I do not understand how you can have ‘libre’ freedom without ‘free as in beer’ freedom. While the latter does not necessarily imply the former, the former always implies the latter. If everyone can share X freely with others, than the cost will always be driven down to zero (hence X will have both freedoms); if people cannot so share, then X is, by definition, not “libre” free.
Much more there, so check it out.
One assumption I wish we’d examine more often:
It is often claimed that books are different from software; that something about the production of software is fundamentally different from the production of books and other creative works, such that the freedoms on which the free software movement depends are more important, for software, than the corresponding freedoms would be for books if applied to books.
I question that. Why would the freedom to fork be important for software, yet not for other works? What, in the end, is really so special about software that makes it not like other stuff?

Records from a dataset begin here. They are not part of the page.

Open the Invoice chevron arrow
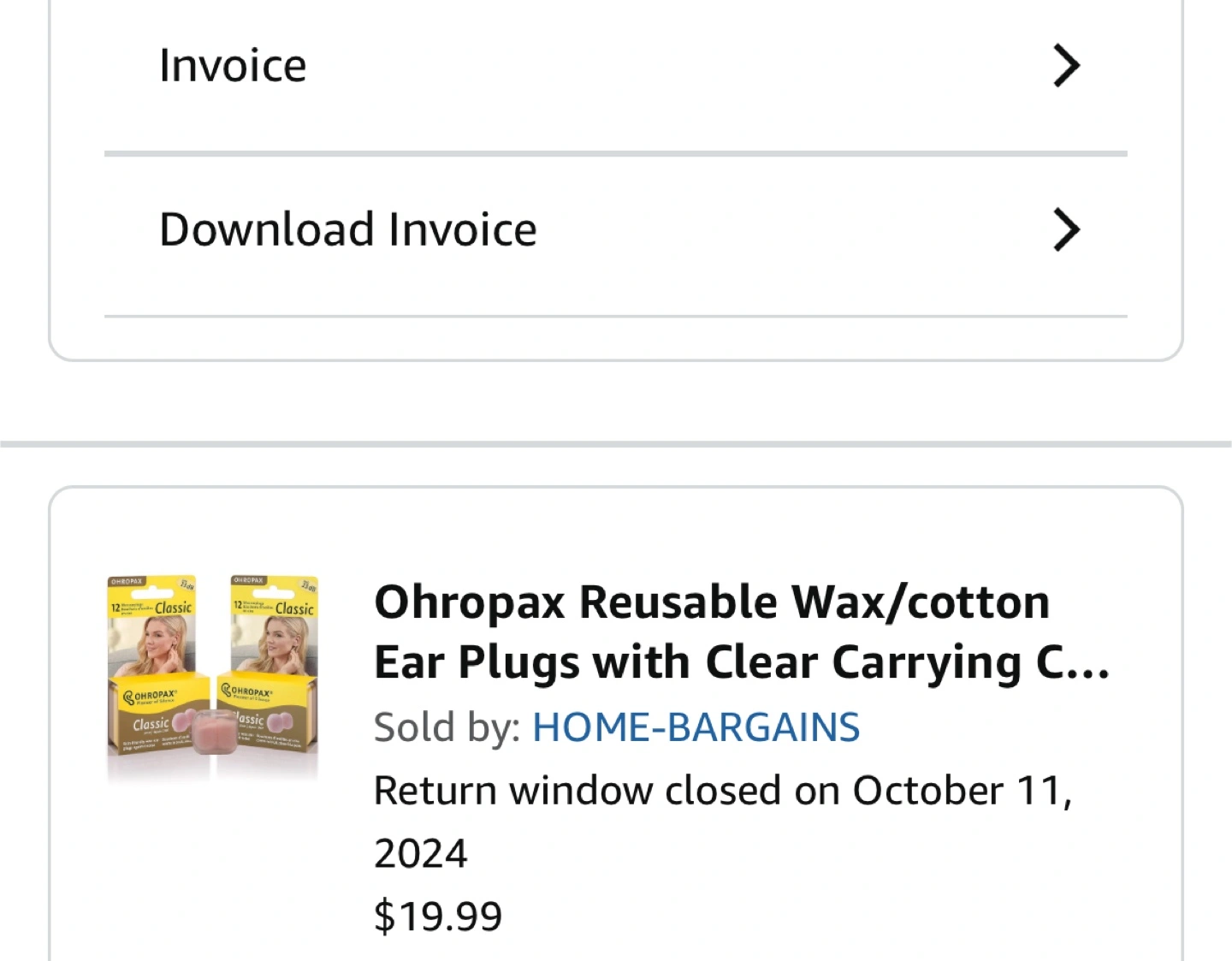The image size is (1232, 961). [1066, 66]
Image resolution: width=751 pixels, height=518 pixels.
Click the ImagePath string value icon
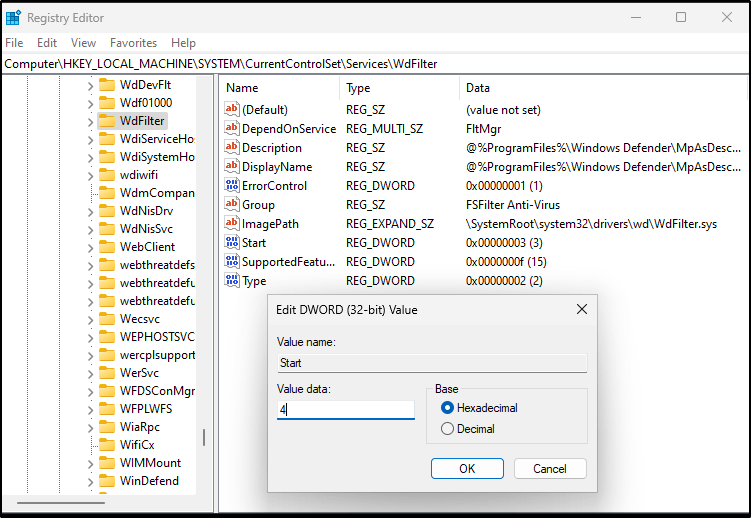coord(232,224)
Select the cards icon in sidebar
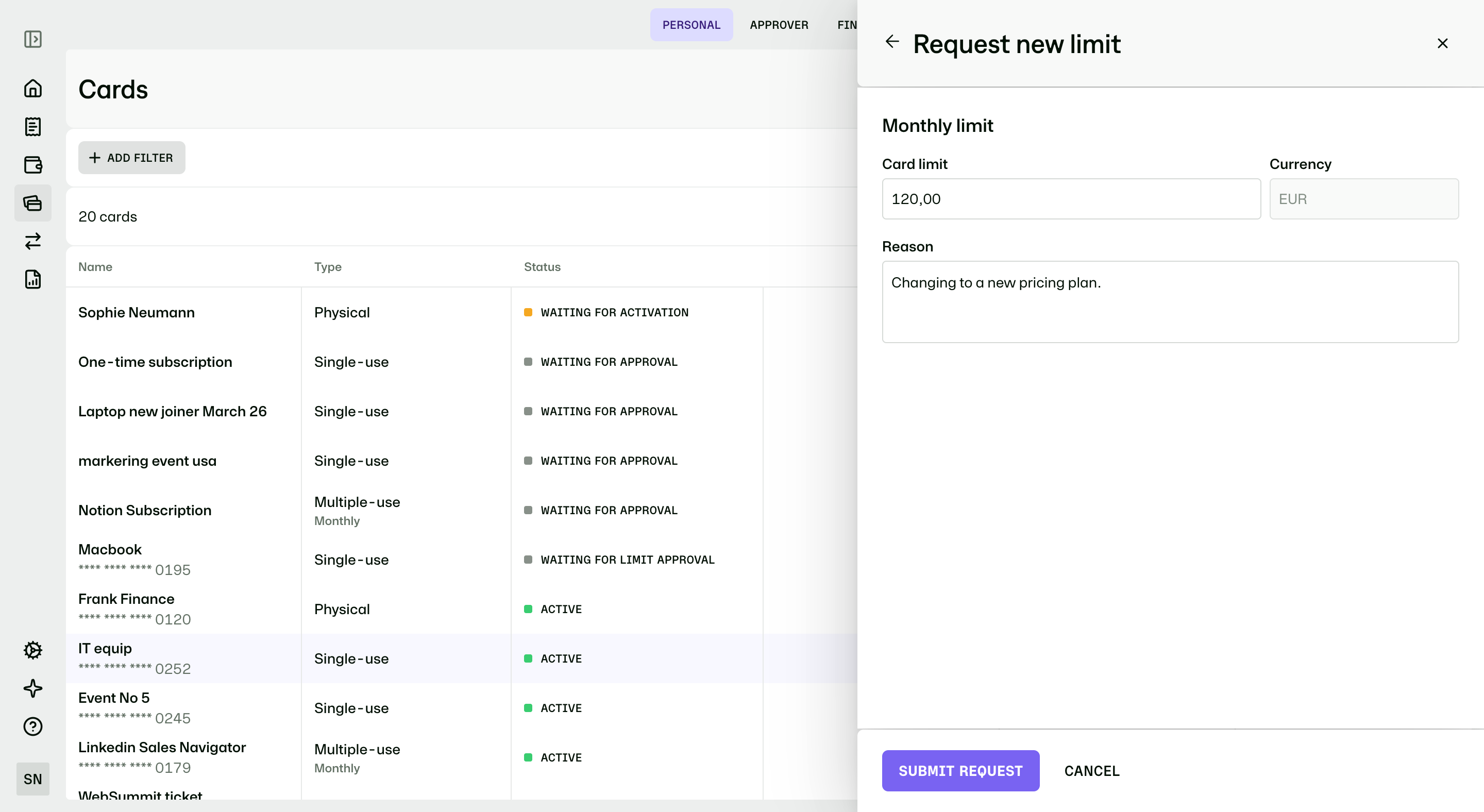 [x=33, y=202]
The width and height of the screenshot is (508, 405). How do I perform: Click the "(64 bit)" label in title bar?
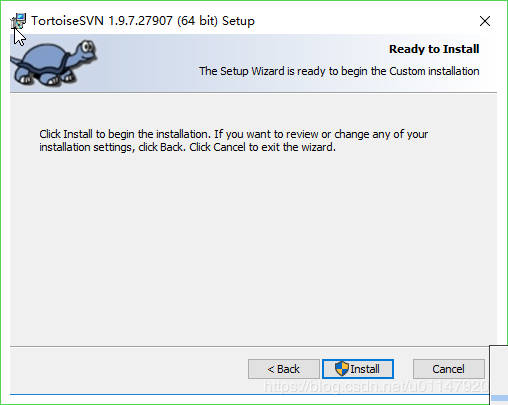click(197, 21)
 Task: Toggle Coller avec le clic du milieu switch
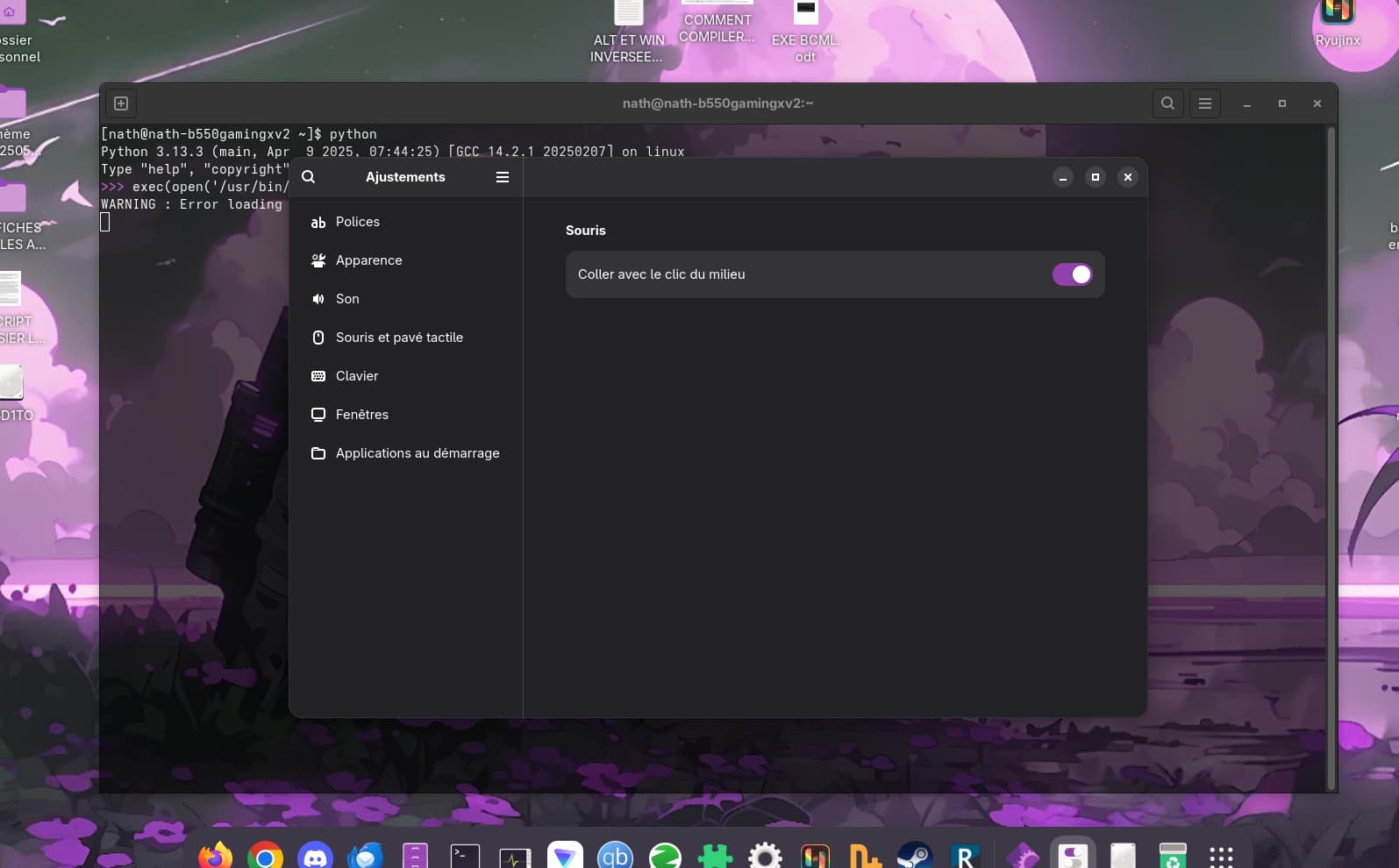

Or conversely, if software is radically different from books, then shouldn’t sheet music be different from books too, and recorded music different from all of the preceding, and movies different from all of them, etc, etc? But somehow there are not as many people calling for different copyright practices for those different sorts of things (some people are, but only a few). Software gets the Most Special category, for reasons that are (at least to me) never quite made clear.
The converse argument above is mostly a straw man, of course: I don’t really think there’s a big difference between prose texts and software texts, and I want maximum freedom for both.
But I do think that if one were going to go looking for differences between various categories of creative work, movies (or perhaps movies and recorded music) ought to stand out as Most Special, not software. The dynamics of reusability for movies and recordings are radically different from the dynamics for books, software, sheet music, and even still photographs.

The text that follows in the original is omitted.